ASSIGNMENT:
Before copying, find the line below that contains "Instruction: Click the video progress bar"; then return it and all later lines exactly, up to and including the final line, with no pictures.

Data extracted from a collection:

◇ ◇ ◇

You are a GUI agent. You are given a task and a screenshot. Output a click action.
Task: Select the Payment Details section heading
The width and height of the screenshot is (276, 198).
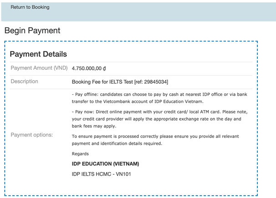coord(38,54)
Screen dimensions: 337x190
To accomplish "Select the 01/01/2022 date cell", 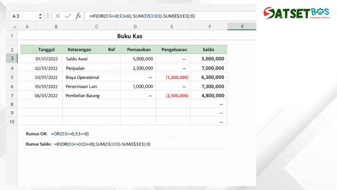I will pos(46,59).
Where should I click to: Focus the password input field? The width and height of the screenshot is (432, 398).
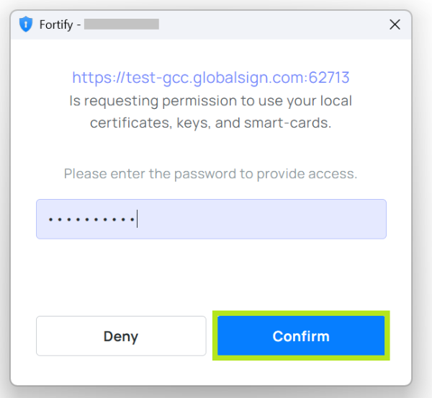click(211, 219)
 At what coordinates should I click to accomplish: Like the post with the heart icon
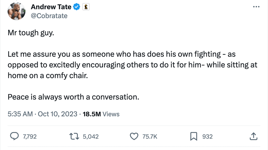click(134, 136)
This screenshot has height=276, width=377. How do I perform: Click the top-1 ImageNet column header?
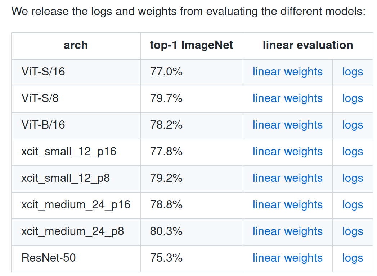click(192, 45)
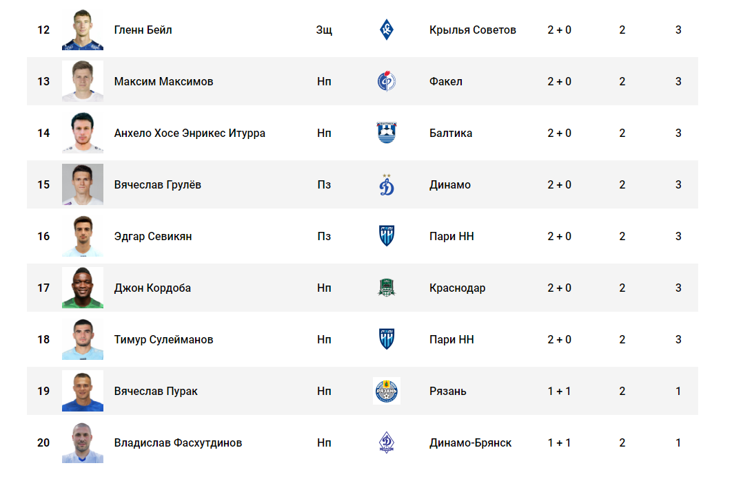Open Владислав Фасхутдинов player photo
The height and width of the screenshot is (481, 732).
tap(83, 442)
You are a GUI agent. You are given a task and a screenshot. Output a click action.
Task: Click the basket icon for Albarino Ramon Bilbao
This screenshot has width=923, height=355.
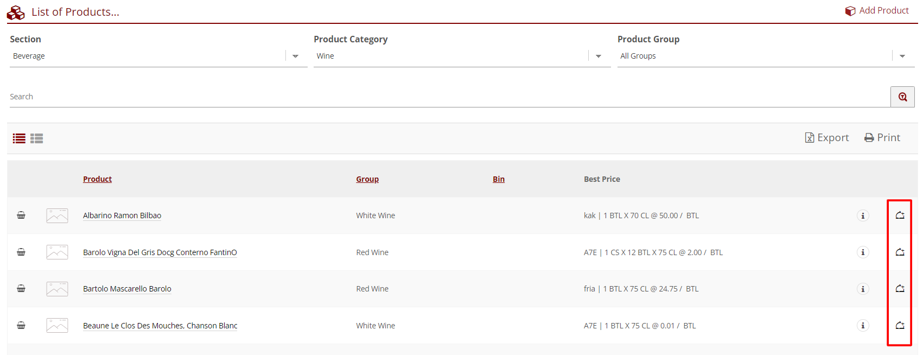(21, 215)
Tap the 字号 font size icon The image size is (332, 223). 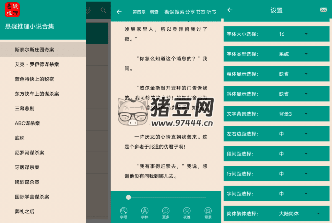[124, 213]
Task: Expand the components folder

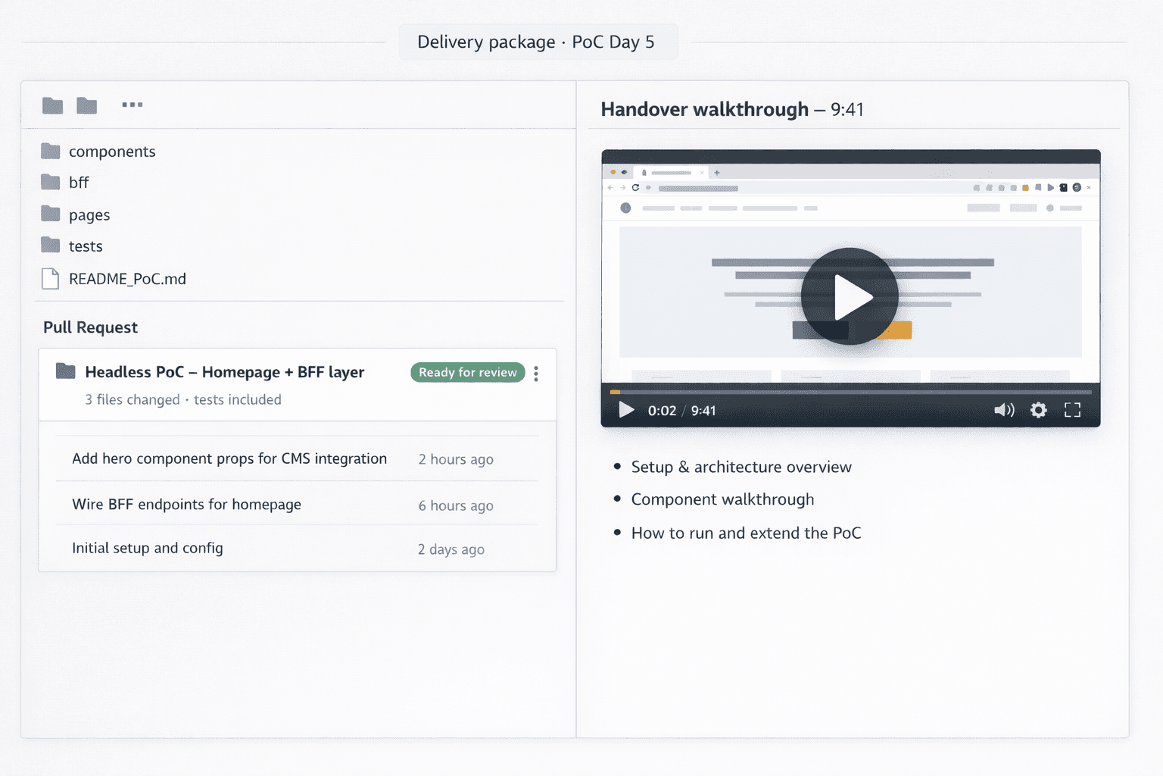Action: click(112, 151)
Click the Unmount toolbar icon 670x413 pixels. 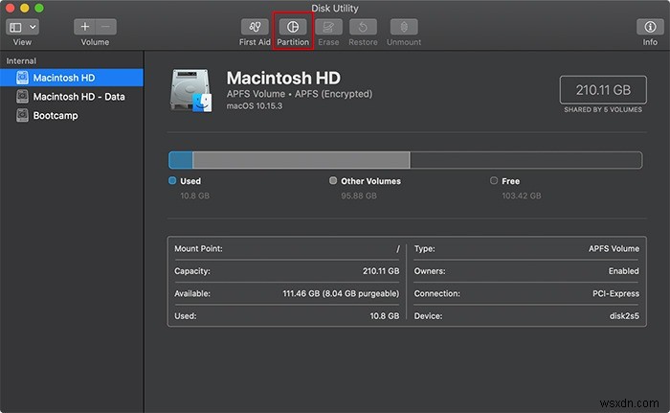(x=404, y=27)
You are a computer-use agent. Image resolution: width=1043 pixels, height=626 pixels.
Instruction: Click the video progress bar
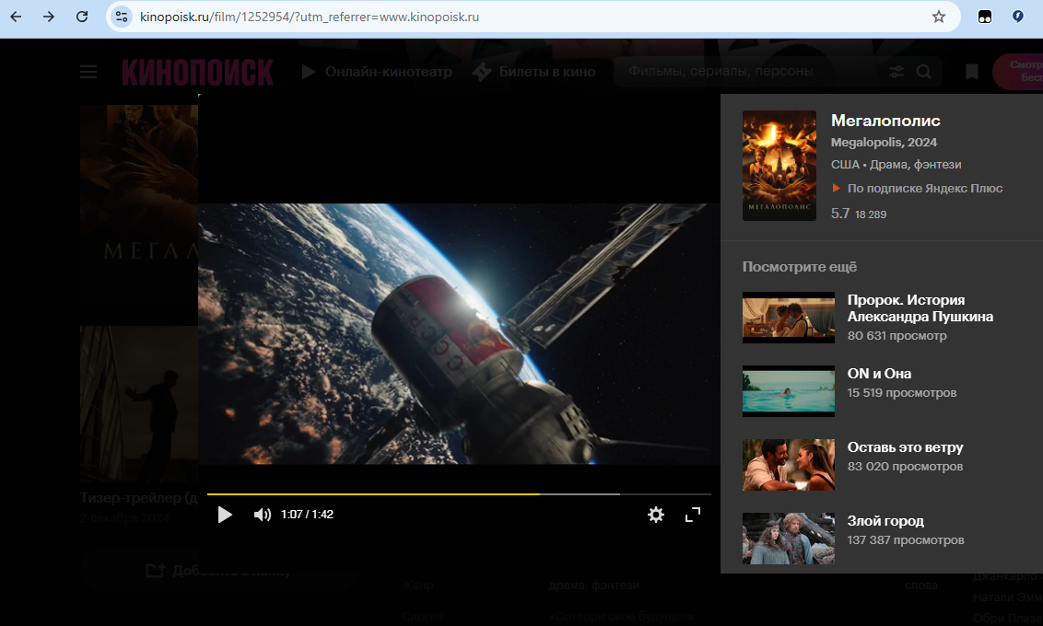(x=458, y=494)
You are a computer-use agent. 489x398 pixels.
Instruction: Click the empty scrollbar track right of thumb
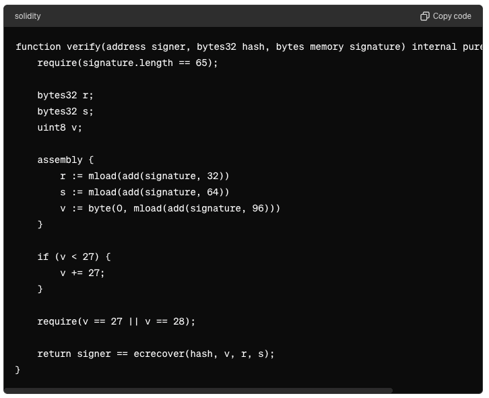pos(436,390)
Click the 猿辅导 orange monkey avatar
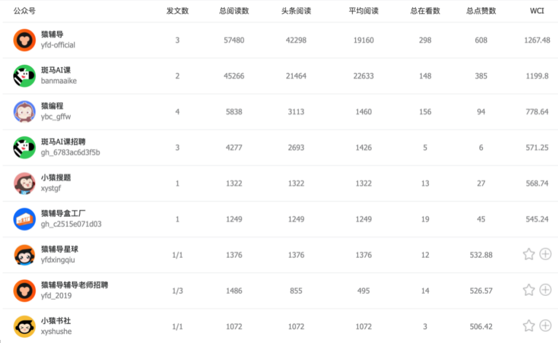Viewport: 558px width, 343px height. click(x=24, y=40)
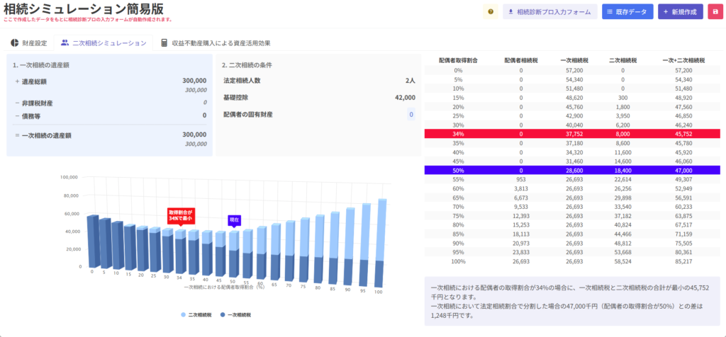
Task: Click the red save floppy disk icon
Action: (x=715, y=12)
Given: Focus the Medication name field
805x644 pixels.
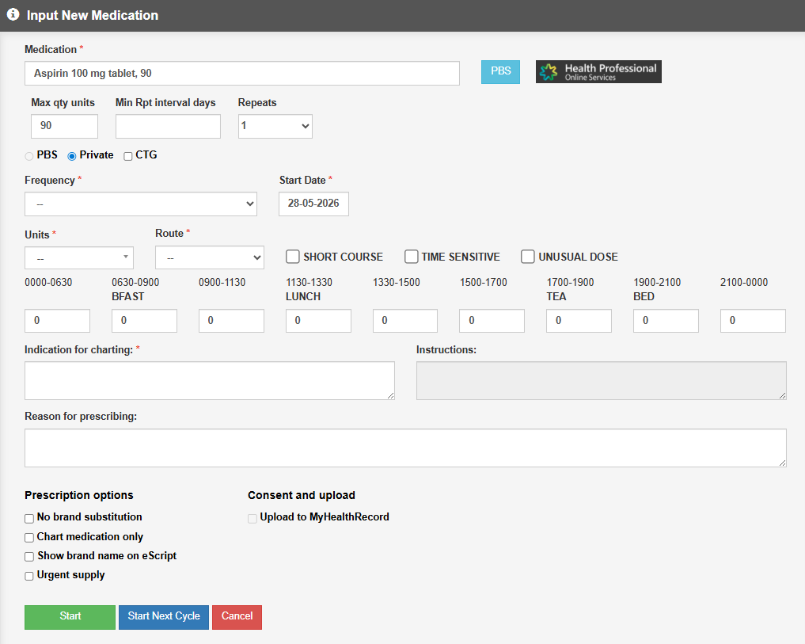Looking at the screenshot, I should coord(241,74).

◇ ◇ ◇

ANSWER AREA:
Instruction: Click the video progress bar
(x=458, y=494)
You are a computer-use agent. 489x398 pixels.
Instruction: Click the empty scrollbar track right of thumb
pos(436,390)
Click the 猿辅导 orange monkey avatar
Viewport: 558px width, 343px height. click(x=24, y=40)
Task: Click the red save floppy disk icon
Action: (x=715, y=12)
Given: Focus the Medication name field
805x644 pixels.
Looking at the screenshot, I should coord(241,74).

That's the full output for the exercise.